Lain lagi cerita Gillons, pria 54 tahun yang mengaku ketertarikannya belajar bahasa bermula dari ketidaksengajaan. Dari 18 bahasa asing yang dikuasainya, Gillons fasih berbicara dalam delapan bahasa, sementara 10 lainnya terbatas hanya pada bahasa percakapan.

Gillons mampu berbincang dalam bahasa Portugis, Thai, Turki, Rusia, Polandia, Belanda, Denmark, Norwegia, Bulgaria, dan Mandarin. Dia lebih fasih berbicara dalam bahasa Inggris, Perancis, Jerman, Latin, Italia, Spanyol, dan Swedia.

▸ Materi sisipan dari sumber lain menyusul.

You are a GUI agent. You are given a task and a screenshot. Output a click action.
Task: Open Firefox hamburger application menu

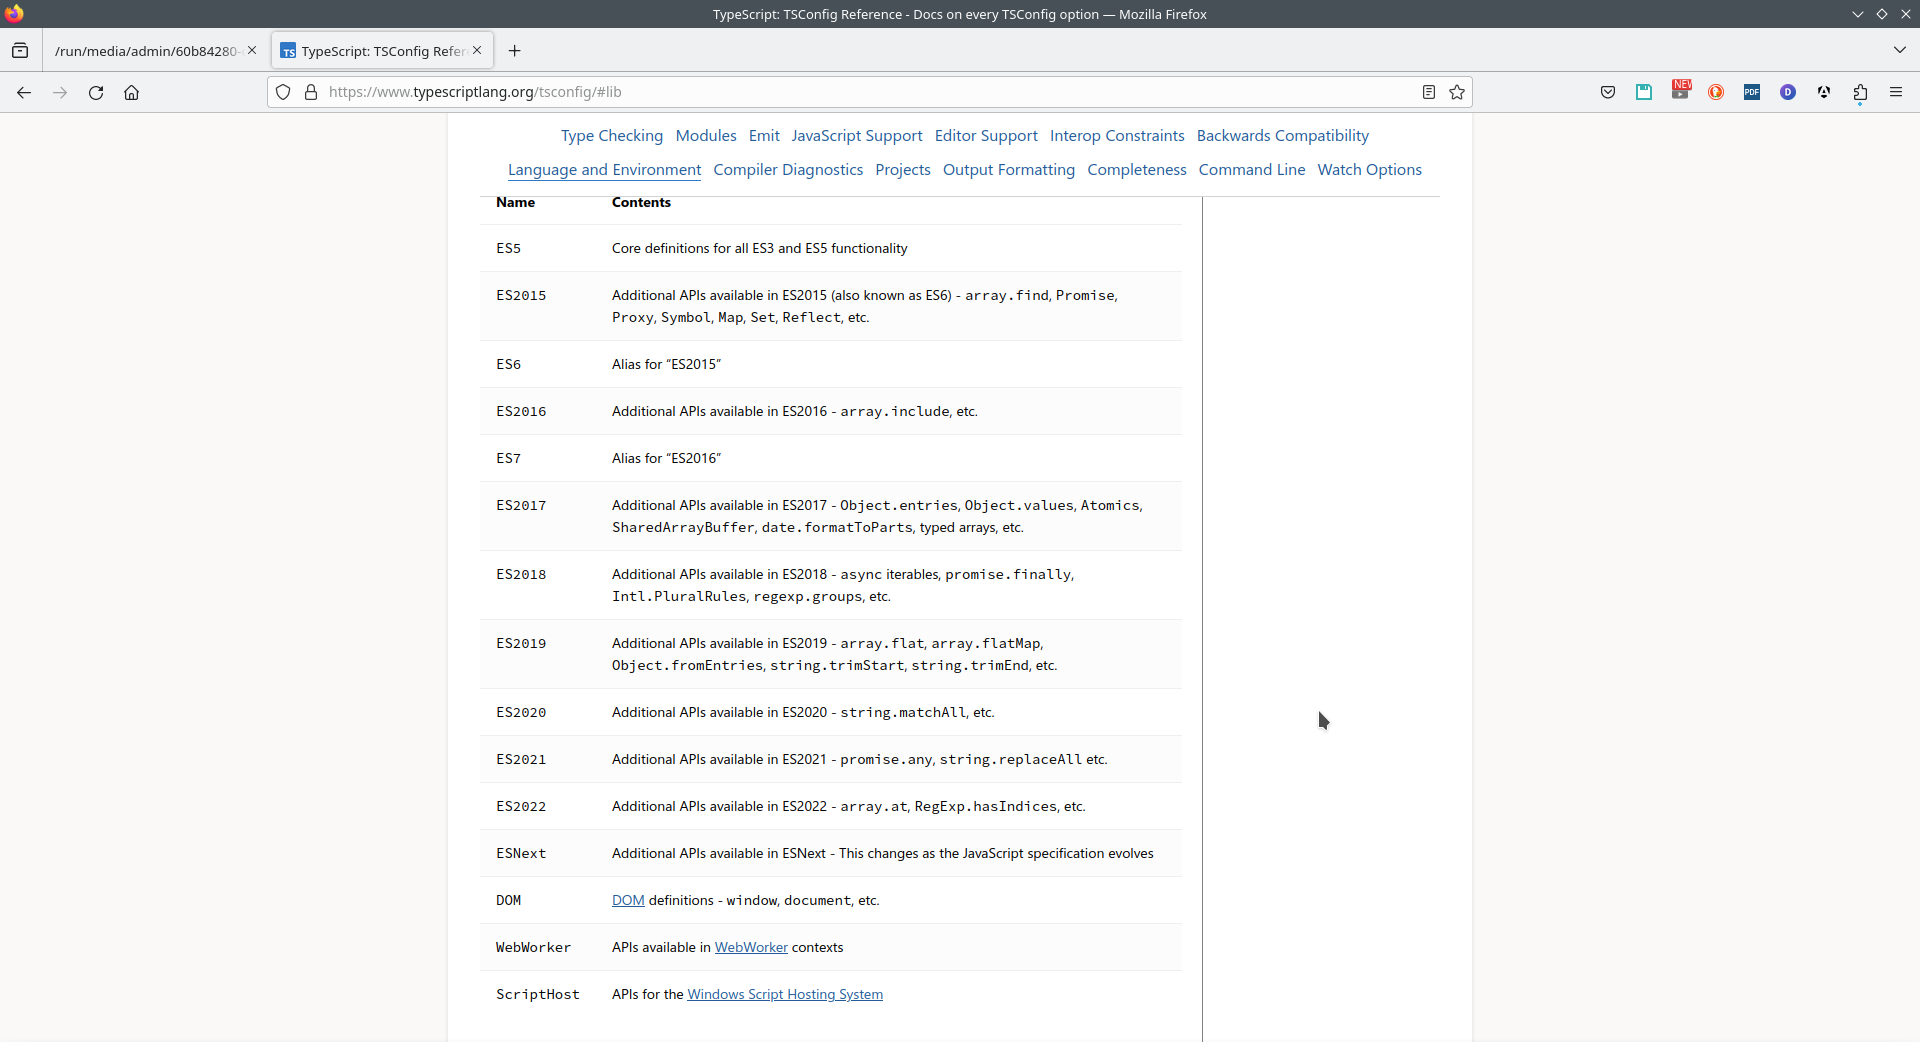pos(1896,92)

Kebanyakan dari bahasa ini dipelajari pria ini di luar pendidikan formal. Setiap hari, Gillons menggunakan belasan bahasa yang dikuasainya karena pekerjaannya adalah mengalihbahasakan film-film Hollywood ke dalam bahasa asing.

"Saya memiliki perpustakaan buku bahasa yang sangat besar. Selain itu, saya selalu memperbarui pengetahuan saya secara berkala dengan memperbaiki tata bahasa, membaca koran, serta menonton televisi kabel," kata Gillons.

Menurut pakar bahasa Michael Erard, Gillons adalah tipe orang yang mempelajari bahasa untuk kesenangan. Erard sendiri banyak menemui orang yang mampu berbicara 11 bahasa, namun yang menguasai bahasa lebih dari itu seperti Gillons sangat jarang.

Erard sendiri mengaku tidak mengetahui secara pasti apa yang membuat para poliglot dan hiperpoliglot tampak sedemikian mudah mempelajari bahasa baru. Namun, terlepas dari faktor biologis, dia meyakini pasti ada perbedaan.

"Poliglot memiliki susunan neurologis yang merespon dunia, dihidupkan dunia, dan sesuai dengan pola yang menitikberatkan pada pengenalan, suara, dan memori yang terstruktur dan sangat luwes," tutur Erard.

"Poliglot juga memiliki kemampuan beralih bahasa dengan sangat mudah. Kemampuan ini tentu saja berkaitan dengan kemampuan kognitif, yang seringkali merupakan kemampuan yang diwariskan," tambahnya.

Seringkali, orang-orang yang memiliki "bakat" mempelajari bahasa juga dihadapkan pada dua pilihan dalam belajar bahasa: fasih dalam sedikit bahasa atau memfokuskan penguasaan bahasa hanya dalam satu aspek saja, semisal oral.

Sementara itu, di seluruh dunia, diperkirakan ada 7.000 bahasa. Sebanyak 2.200 di antaranya dapat ditemukan di Asia, sedangkan Eropa memiliki 260 bahasa.

Menurut UNESCO, bahasa yang paling banyak digunakan di dunia berturut-turut adalah Mandarin, Inggris, Spanyol, Hindi, Arab, Bengali, Rusia, Portugis, Jepang, Jerman, dan Perancis.